Milk is one of the newest and most local breakfast staples to be impacted by supply chain issues in the region. Many districts in the region source their milk from Fargo’s Cass-Clay Creamery or a dairy that distributes Cass-Clay products. In December, Cass-Clay informed customers that there may be a shortage of milk in half-pint containers, which are used by K-12 schools. The problem was not with the milk, but rather with the container.

“They told us that there were only three manufacturers of this form of paperboard across the country, and I’m sure due to supply and labor shortages, they took some time. delay in production,” Hogenson said.

“Many districts, including us, have had to make contingency plans in case we start getting bulk milk,” Hogenson said.

Mankie reported that Grand Forks Public Schools had received the same notice from Cass-Clay and planned to pour servings of milk to students if the half-pint packages did not arrive.

“It would have been a bit more work, but they could still accept milk if they wanted,” Mankie said.

Hogenson says Fargo Schools received all of the half-pint cartons they ordered and learned from Cass-Clay that carton makers should be able to track orders in the future.

“But, of course, we’re still monitoring the situation and making sure we’re ready to adapt if we need to,” Hogenson said.

Manville Public Schools serves Cass-Clay milk from a Devils Lake dairy, and Wheeler says his district still has problems. Usually, the district orders three varieties of milk – skim, 2% and chocolate – and children can choose whichever type they want.

“Right now we’re probably getting one of those three options. He gives us all the chocolate once or all 2% at once, just to try to fill the order,” Wheeler said.

With many supply chain issues rooted in labor shortages at the manufacturing level, school administrators can do little to address food issues in their districts. But when the lunch bell rings, the students need to be fed.

Most of the pressure falls on the dining room employees and planners. When typical items are out of stock, they need to find alternatives to ordering. If a truck comes with no entrees, it’s the job of the cooks and nutrition directors to figure out what to replace on the menu.

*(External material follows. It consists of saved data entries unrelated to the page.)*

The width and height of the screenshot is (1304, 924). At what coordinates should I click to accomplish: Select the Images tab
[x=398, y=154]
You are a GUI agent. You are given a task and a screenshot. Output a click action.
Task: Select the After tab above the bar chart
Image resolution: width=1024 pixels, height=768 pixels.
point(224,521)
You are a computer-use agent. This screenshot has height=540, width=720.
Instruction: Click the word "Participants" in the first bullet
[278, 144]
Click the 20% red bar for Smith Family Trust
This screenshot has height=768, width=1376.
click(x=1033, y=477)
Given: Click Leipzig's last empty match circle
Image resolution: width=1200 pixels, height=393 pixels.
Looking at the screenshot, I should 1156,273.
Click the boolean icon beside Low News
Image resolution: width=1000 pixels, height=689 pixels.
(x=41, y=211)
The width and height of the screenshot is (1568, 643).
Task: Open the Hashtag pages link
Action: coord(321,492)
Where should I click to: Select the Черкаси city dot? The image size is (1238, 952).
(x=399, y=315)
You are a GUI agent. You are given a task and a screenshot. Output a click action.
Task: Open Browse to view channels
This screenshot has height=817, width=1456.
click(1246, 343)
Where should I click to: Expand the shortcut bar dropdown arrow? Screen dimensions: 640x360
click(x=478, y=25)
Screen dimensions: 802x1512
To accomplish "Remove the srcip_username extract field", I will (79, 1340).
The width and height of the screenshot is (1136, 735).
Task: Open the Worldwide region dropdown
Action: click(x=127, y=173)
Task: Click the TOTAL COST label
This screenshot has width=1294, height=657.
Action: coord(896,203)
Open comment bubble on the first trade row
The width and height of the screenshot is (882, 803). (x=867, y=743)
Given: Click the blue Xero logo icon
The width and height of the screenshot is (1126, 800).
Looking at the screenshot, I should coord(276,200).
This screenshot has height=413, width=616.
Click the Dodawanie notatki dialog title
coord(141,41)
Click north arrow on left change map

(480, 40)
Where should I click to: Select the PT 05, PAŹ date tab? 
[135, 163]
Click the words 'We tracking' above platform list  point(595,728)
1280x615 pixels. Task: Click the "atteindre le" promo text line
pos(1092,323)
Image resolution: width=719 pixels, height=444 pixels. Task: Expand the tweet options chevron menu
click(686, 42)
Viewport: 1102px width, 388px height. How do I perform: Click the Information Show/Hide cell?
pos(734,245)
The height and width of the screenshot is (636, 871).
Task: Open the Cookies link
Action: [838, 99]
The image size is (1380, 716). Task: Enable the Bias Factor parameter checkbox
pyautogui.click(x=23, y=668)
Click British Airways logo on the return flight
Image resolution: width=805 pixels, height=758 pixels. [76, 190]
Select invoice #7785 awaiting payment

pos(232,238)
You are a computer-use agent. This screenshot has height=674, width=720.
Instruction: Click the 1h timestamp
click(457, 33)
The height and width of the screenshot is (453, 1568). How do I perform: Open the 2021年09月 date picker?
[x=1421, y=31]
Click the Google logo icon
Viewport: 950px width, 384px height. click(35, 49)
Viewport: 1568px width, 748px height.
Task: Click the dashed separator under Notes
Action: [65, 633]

Mankie, who is trained as a dietitian, is doing her best to continue to serve students within federal nutrition guidelines. She said the USDA has been more flexible with nutritional requirements among supply chain challenges.

When a food manufacturer or distributor cannot supply a product that meets the nutritional requirements, schools can request a waiver from the USDA for that product. The added flexibility takes some pressure off nutrition directors so they can focus on the job at hand – feeding students.

“My goal, and the goal of all of my staff, is to keep feeding them, as healthy as possible,” Mankie said.